Xàbia, el paraíso masificado en plena pandemia

Una «tormenta perfecta» con viajes de fin de curso que nunca habían venido o la exclusión del toque de queda ha puesto en jaque a uno de los destinos más exclusivos de la provincia - Los problemas ya vienen de antes del covid

Bañistas en la playa de la Grava de Xàbia un día de agosto con su aforo al 100%. | A.P.F.

Jóvenes durmiendo atravesados en la calle sobre su maleta a la espera de que el piso que han alquilado se vacíe para encontrárselo luego con el mobiliario destrozado por otros jóvenes que habían estado antes; restos de botellones por paseos y playas; vecinos hartos de no poder dormir por fiestas privadas en decenas de urbanizaciones que claman por un policía; calas bucólicas atestadas a las diez de la mañana; o una icónica barraca ubicada al lado del mar donde se fotografían todos los visitantes -sale hasta en las revistas del corazón- cosida a pintadas por unos vándalos un amanecer.
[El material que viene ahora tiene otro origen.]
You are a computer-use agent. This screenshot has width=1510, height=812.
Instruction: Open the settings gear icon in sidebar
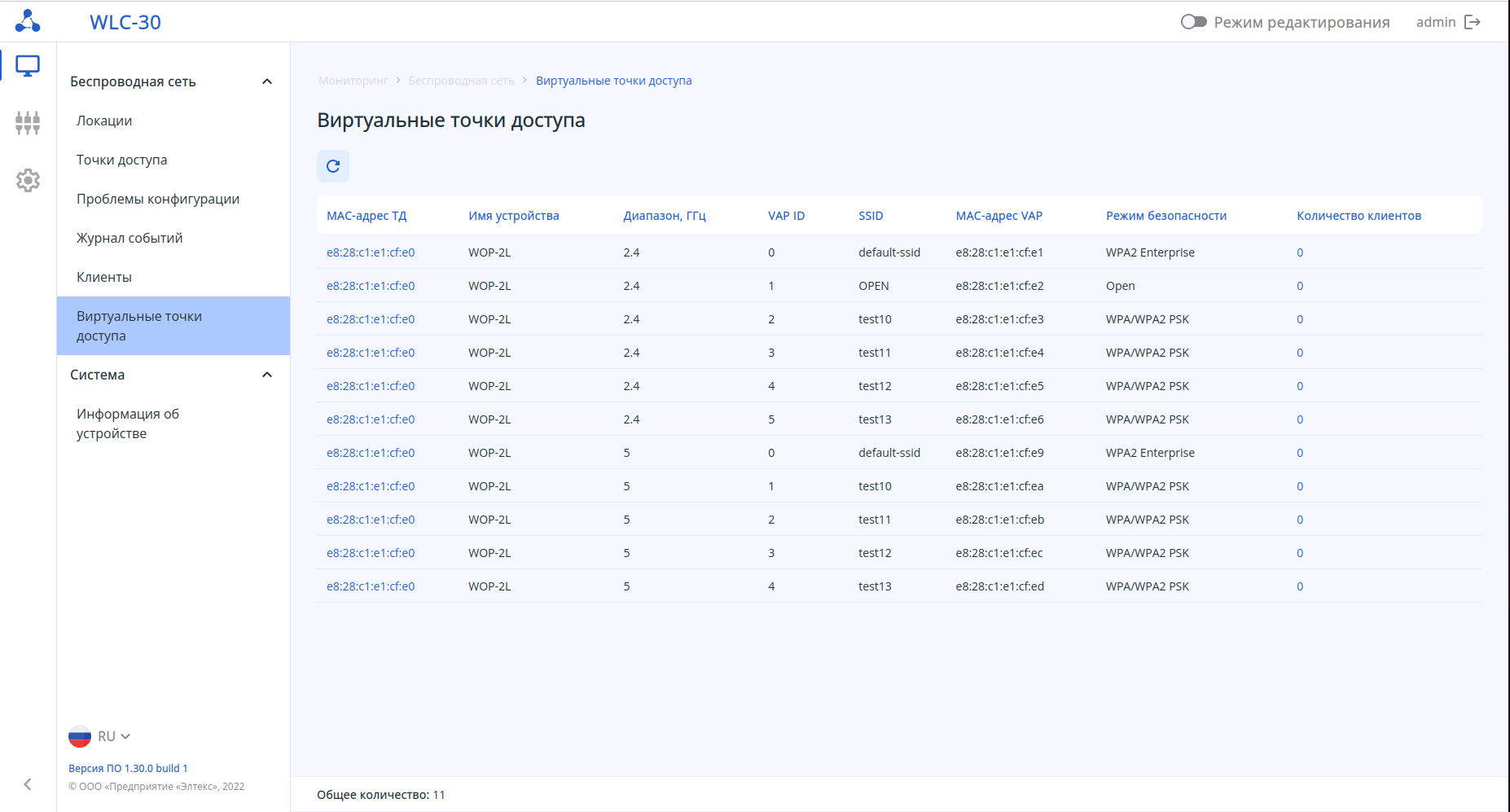pos(28,180)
Todas esas semblanzas han compuesto el panorama más sombrío de Xàbia, un paraíso enclavado en una de las costas más privilegiadas del Mediterráneo que está atravesando su verano más difícil. Más allá de fotografías que pueden estar descontextualizadas o de comentarios improvisados en las redes sociales de autóctonos enfadados por tanta molestia, hay datos incontestables: el penúltimo fin de semana una plantilla de la Policía Local compuesta por 21 agentes en doble turno atendió en unas pocas horas… 177 servicios. Los agentes se pasaron horas persiguiendo botellones masivos en noches frenéticas de tintes casi berlangianos: el viernes habían cerrado el faro del cabo de Sant Antoni en la cima del Montgó que hasta ese momento eran donde se concentraban las aglomeraciones de los jóvenes, pero estos últimos, lejos de marcharse a casa, se trasladaron a las pocas horas a otros parajes del pueblo que a su vez la policía hubo de precintar de forma frenética.
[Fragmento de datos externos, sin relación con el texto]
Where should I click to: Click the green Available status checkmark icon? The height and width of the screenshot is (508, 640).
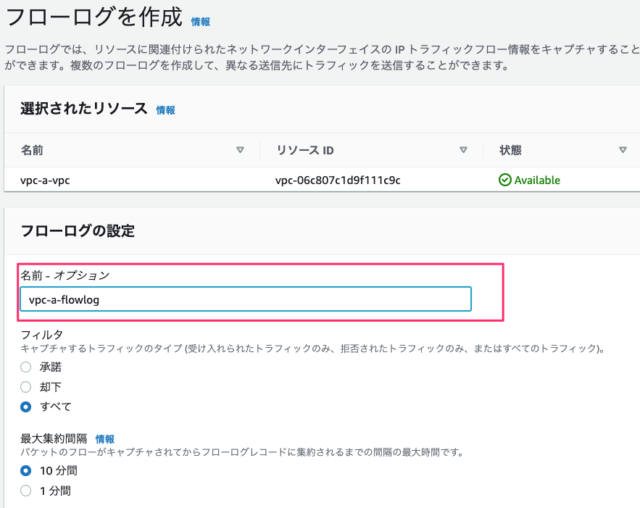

¿Qué ha pasado? Este verano en Xàbia se ha producido una especie de tormenta perfecta en la que a los factores vinculados al coronavirus se han unido otros que vienen de más lejos y que ponen en jaque un destino turístico que de mayor siempre quiso ser exclusivo y familiar, apacible y nada ruidoso, amante de la naturaleza y la buena vida, y que sin embargo ya no es (al menos este año) lo que soñó ser.
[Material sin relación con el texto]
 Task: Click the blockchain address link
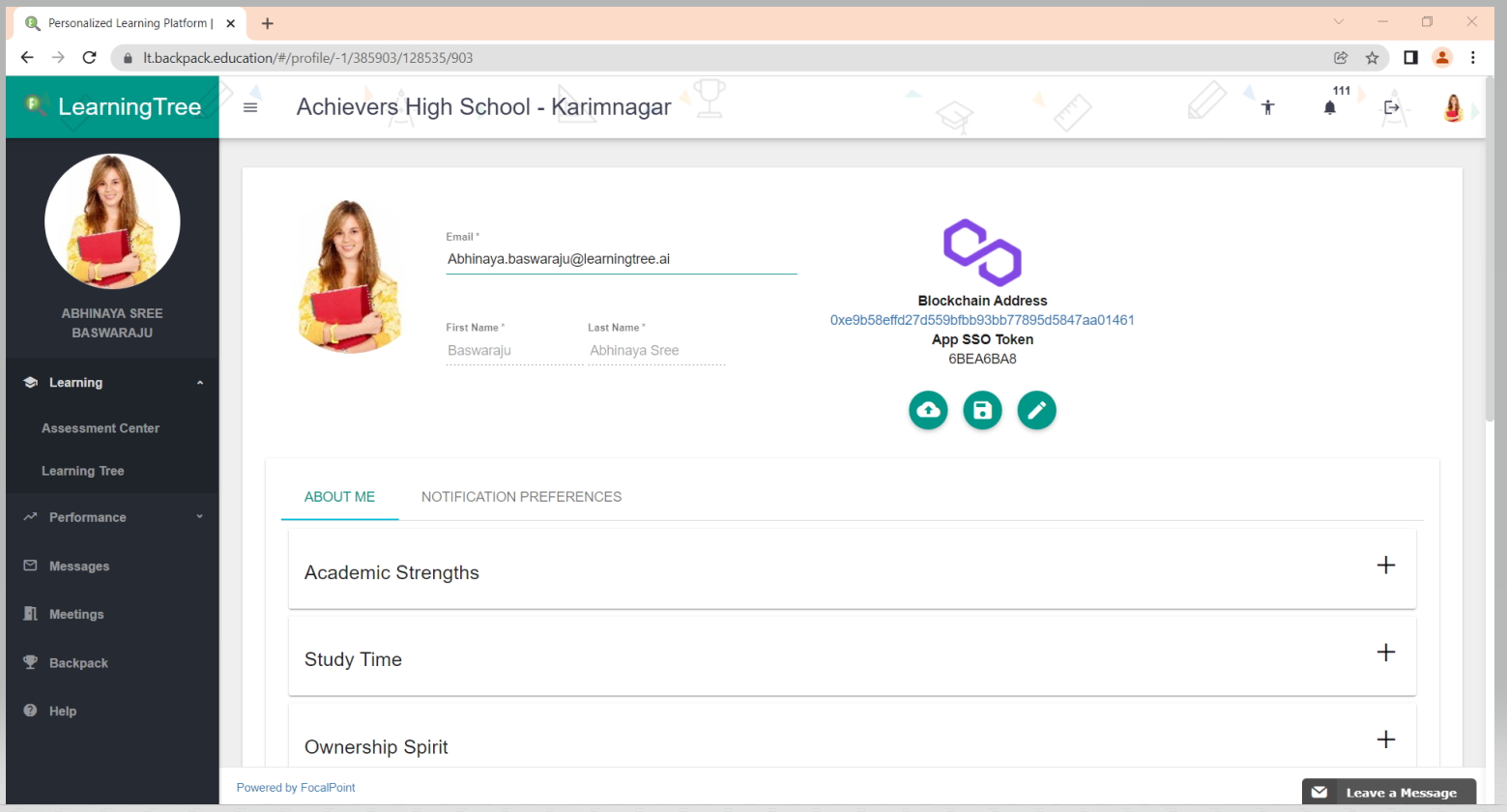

Para empezar, he aquí que Xàbia registró en julio una multitud hasta ahora desconocida de jóvenes que la eligieron para celebrar viajes de fin de curso que antes tenían como destino las Baleares, Europa o incluso otros continentes, adonde ahora no han podido ir por las trabas de la pandemia: gente a veces casi adolescente, ansiosa de fiesta y juerga tras tantos meses de confinamientos, ruidosa. Incómoda. Indisciplinada: «Se meten 28 en un chalet donde sólo caben 8» dijo, no ya un vecino cabreado, sino el propio alcalde, el socialista José Chulvi. La solución, claro, es difícil: «No podemos poner una barrera a la entrada del pueblo» agregó el alcalde, que eso sí identificó quién podía contribuir a aminorar el problema: «Los propietarios de viviendas de alquiler turístico deberían vigilar a qué inquilinos meten en su casa». Eso no fue por cierto una simple declaración de intenciones: la policía ha multado a esos propietarios de viviendas donde se han producido fiestas molestas -muchas excedían el límite de diez personas decretado de la norma covid- y ha descubierto algunas que se encontraban en situación irregular, con lo que también las ha denunciado a la Generalitat.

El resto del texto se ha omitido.